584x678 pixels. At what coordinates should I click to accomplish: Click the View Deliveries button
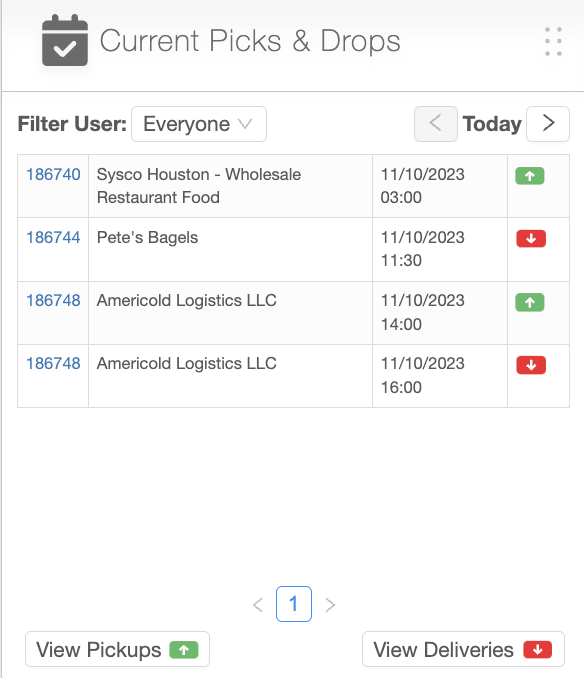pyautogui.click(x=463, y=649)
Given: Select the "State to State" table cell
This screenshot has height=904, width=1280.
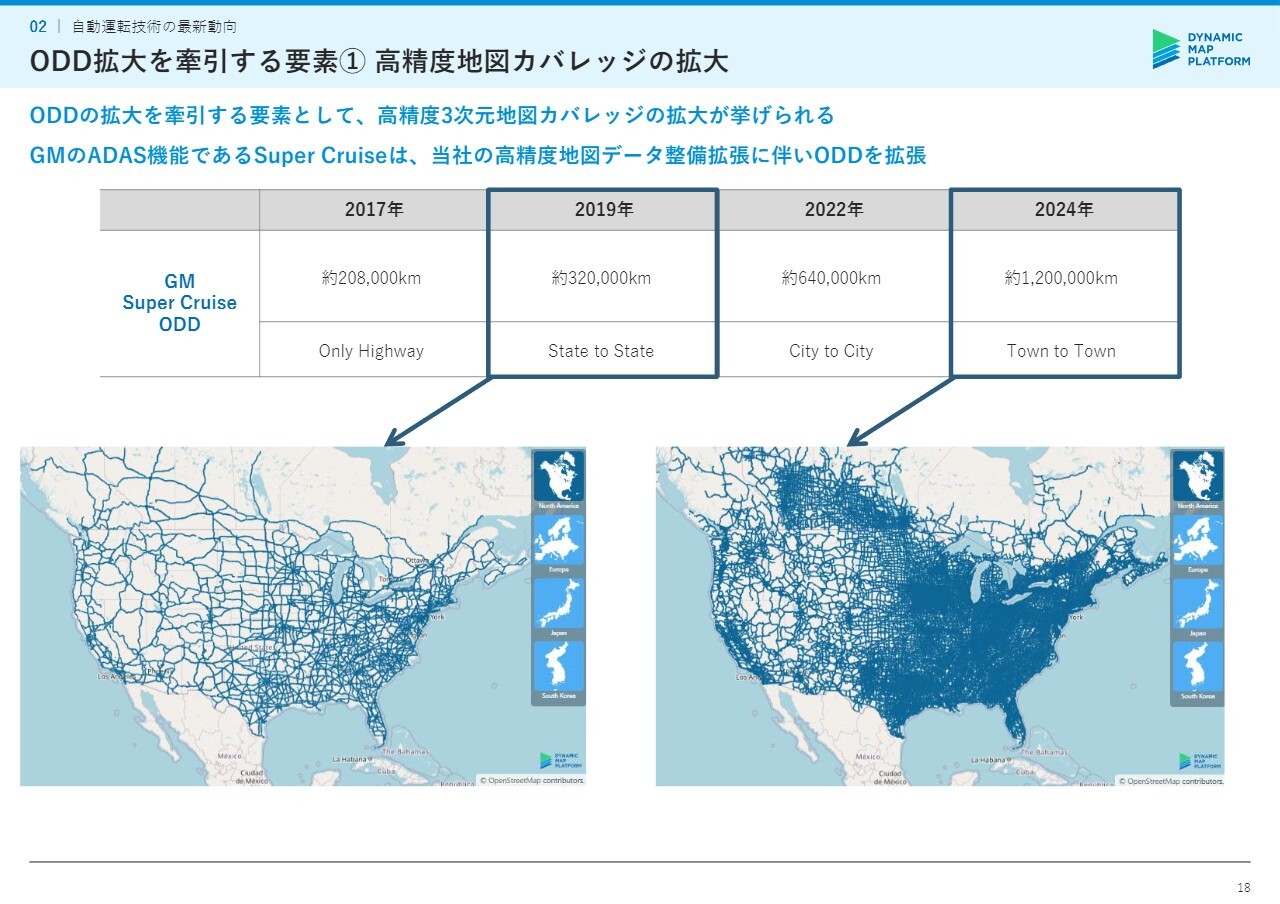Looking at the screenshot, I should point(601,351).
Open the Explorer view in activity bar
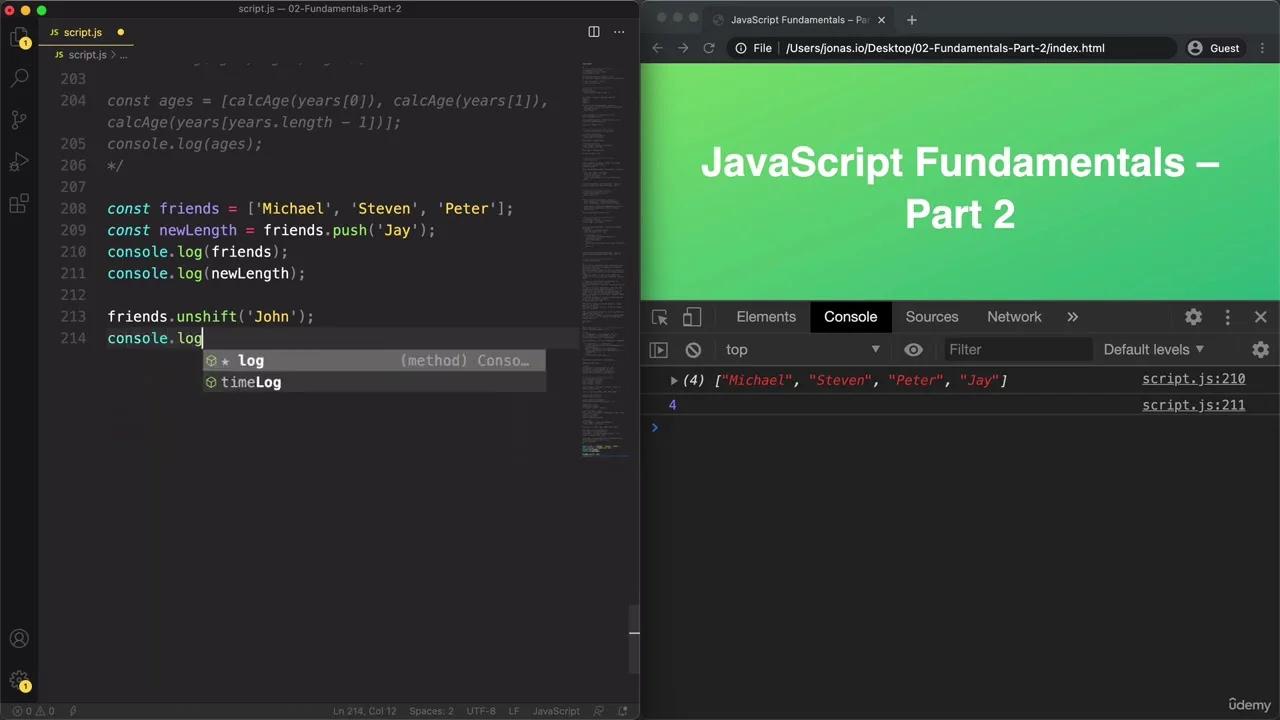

::::::

WHAT IS BEING ASKED => Copy out the data above to the letter, and keep every picture out of it.

PROBLEM SOLUTION =>
584x678 pixels. At what coordinates should I click to accomplish: Click the View Deliveries button
pyautogui.click(x=463, y=649)
Given: Select the "State to State" table cell
This screenshot has height=904, width=1280.
Looking at the screenshot, I should point(601,351).
Open the Explorer view in activity bar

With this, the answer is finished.